В конце письма ты примечаешь: «твои „смотрины“ меня ошеломили». О чем ты? Даже не пойму?! К нам, т. е. к Арнольду, собиралась их подруга детства, некто «Soff», вышедшая замуж и вдруг, что-то ее «чкнуло» поглядеть как живут Bredius-Subbotin’ы. Она — «дама», именно дама. Богатая и привыкшая к роскоши, как к воздуху. Я всегда перед такими робею. Глупо? М. б.! И _т_а_к_и_е_ обычно не прощают именно отсутствия этой всей мишуры.
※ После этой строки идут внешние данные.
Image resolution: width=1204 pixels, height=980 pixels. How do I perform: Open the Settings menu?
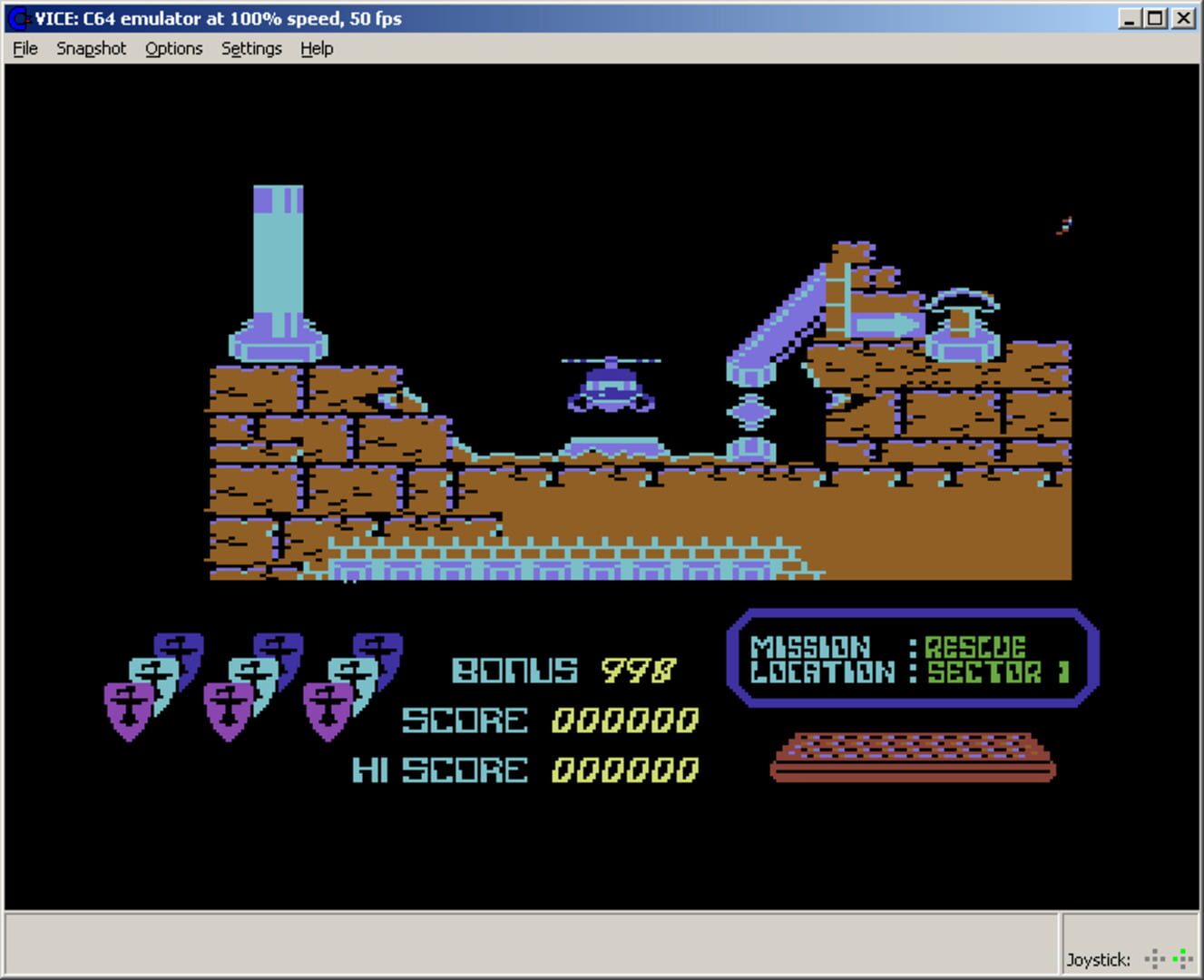[251, 48]
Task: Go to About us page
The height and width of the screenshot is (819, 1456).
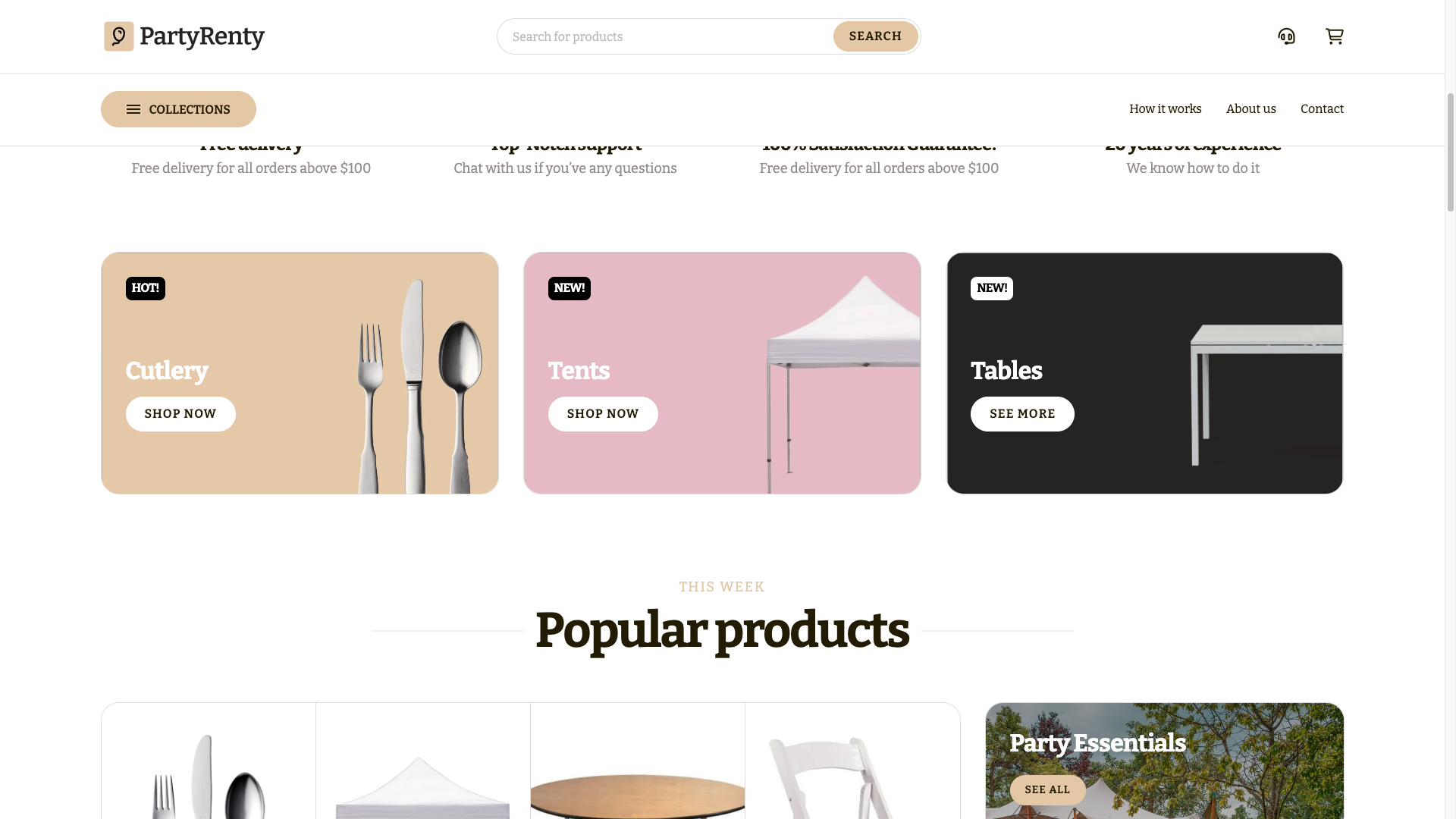Action: 1251,109
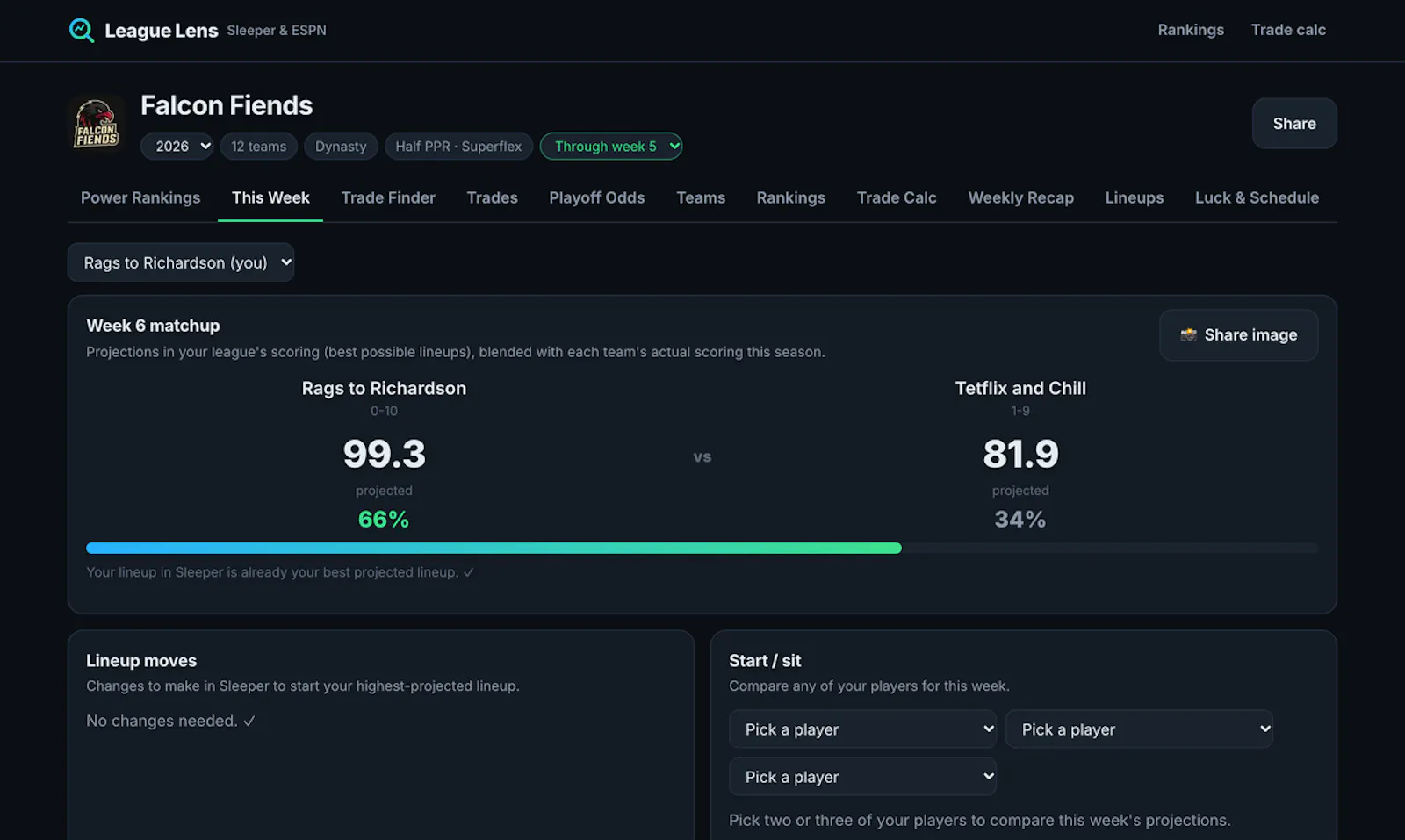The image size is (1405, 840).
Task: Open the 2026 season dropdown
Action: pos(178,147)
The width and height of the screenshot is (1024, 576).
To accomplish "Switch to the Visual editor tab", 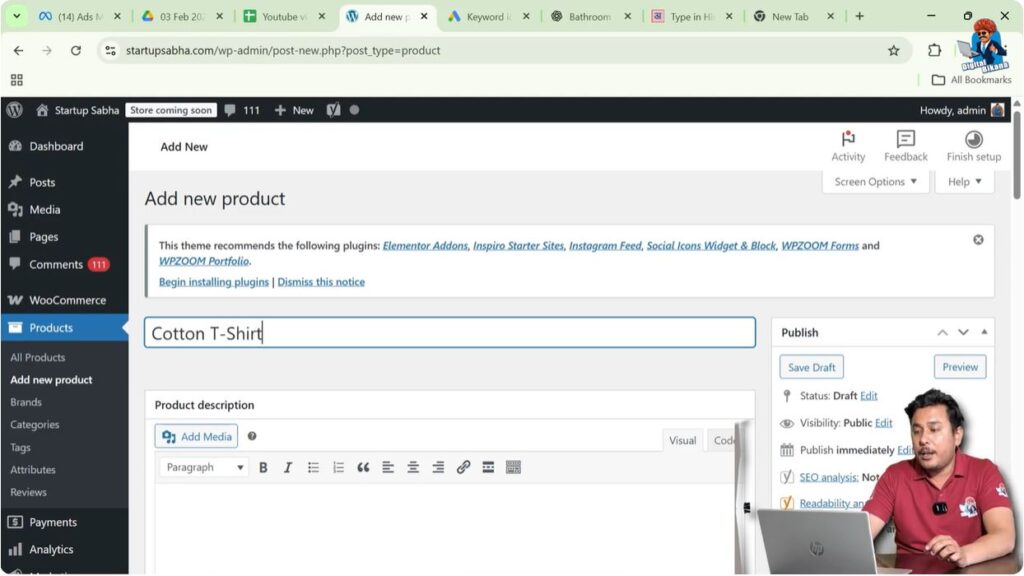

Потому и написала: «простят ли мне мой „маникюр“»? Они не прощают труда, рук со следами работы. И я, хоть и презираю таковой взгляд, все же всегда хочу показать, что, не скупясь моим, тем, что они презирают (внешне, а в глубине то завидуют!), я смогу и их требованиям вполне ответить!! Потому и писала тебе так. А что ты понял, я не знаю? Ты подумал, что я вся стала ихняя? Да? Неужели ты это мог? К счастью не были они. А. мне объяснил их интерес к нам: «ищут завязать старую дружбу, — м. б. надеются просто поесть чего-нибудь раздобыть!» М. б.! У многих же такой взгляд, что у крестьян всего много! Глупо! Их не было! Относительно рассказа моего… Неужели ты не понял, что я боюсь, трепещу… Этого твоего суждения. Неужели непонятно тебе это? Как ты стал вдруг ко мне глух! Во всем! — Что-то тяжелое, мутное, закрыло меня от тебя. Что это?
Как ужасно, что эта твоя розга совпадает с очень тяжелой моей полосой. Я теперь — совсем одинока. Мне очень тяжело. Как бы я хотела убежать куда-нибудь.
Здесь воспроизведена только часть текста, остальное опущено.